Problem description →
Please return each line below that contains the word "button".

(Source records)
----------------------------------------
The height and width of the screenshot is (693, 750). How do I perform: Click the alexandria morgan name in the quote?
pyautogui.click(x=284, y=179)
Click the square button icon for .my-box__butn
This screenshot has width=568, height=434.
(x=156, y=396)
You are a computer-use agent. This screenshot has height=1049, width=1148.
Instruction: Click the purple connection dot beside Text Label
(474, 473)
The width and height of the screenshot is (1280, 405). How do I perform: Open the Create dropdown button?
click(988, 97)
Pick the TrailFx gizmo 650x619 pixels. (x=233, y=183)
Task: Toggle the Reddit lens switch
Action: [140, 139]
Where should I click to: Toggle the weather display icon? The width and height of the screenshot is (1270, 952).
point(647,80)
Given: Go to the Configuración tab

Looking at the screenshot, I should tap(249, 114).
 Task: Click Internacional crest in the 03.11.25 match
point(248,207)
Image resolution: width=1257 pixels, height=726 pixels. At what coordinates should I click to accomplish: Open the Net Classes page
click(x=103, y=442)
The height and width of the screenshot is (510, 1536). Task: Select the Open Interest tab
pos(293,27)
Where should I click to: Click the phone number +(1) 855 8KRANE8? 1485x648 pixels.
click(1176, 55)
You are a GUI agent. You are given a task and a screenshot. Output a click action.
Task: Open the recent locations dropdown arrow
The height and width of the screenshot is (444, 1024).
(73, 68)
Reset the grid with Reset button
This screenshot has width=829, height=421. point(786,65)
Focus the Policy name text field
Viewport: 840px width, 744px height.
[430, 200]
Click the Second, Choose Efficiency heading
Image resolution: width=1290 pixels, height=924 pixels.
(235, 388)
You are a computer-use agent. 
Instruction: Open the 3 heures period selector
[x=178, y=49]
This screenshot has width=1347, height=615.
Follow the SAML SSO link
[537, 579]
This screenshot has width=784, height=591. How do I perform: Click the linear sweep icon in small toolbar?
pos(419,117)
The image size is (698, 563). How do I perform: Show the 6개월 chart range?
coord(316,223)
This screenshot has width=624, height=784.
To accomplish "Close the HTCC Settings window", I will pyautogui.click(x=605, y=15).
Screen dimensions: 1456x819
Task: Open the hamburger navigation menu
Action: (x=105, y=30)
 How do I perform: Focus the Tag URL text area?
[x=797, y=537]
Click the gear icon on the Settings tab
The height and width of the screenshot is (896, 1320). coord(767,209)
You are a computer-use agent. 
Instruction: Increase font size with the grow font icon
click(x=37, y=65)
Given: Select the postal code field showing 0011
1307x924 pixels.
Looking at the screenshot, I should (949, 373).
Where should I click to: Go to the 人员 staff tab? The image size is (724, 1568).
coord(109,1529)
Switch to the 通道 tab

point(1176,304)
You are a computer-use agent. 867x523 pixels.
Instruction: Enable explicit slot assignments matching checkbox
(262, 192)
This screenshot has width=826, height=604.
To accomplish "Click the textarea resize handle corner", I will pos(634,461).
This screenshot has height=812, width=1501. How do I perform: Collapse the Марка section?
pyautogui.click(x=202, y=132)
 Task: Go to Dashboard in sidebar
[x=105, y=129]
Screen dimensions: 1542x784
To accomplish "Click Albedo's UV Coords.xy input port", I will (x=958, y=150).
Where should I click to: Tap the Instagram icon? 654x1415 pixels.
----------------------------------------
Full answer →
Click the square button icon for .my-box__butn
The width and height of the screenshot is (1280, 405). How do I perform: Open the Create dropdown button?
Reset the grid with Reset button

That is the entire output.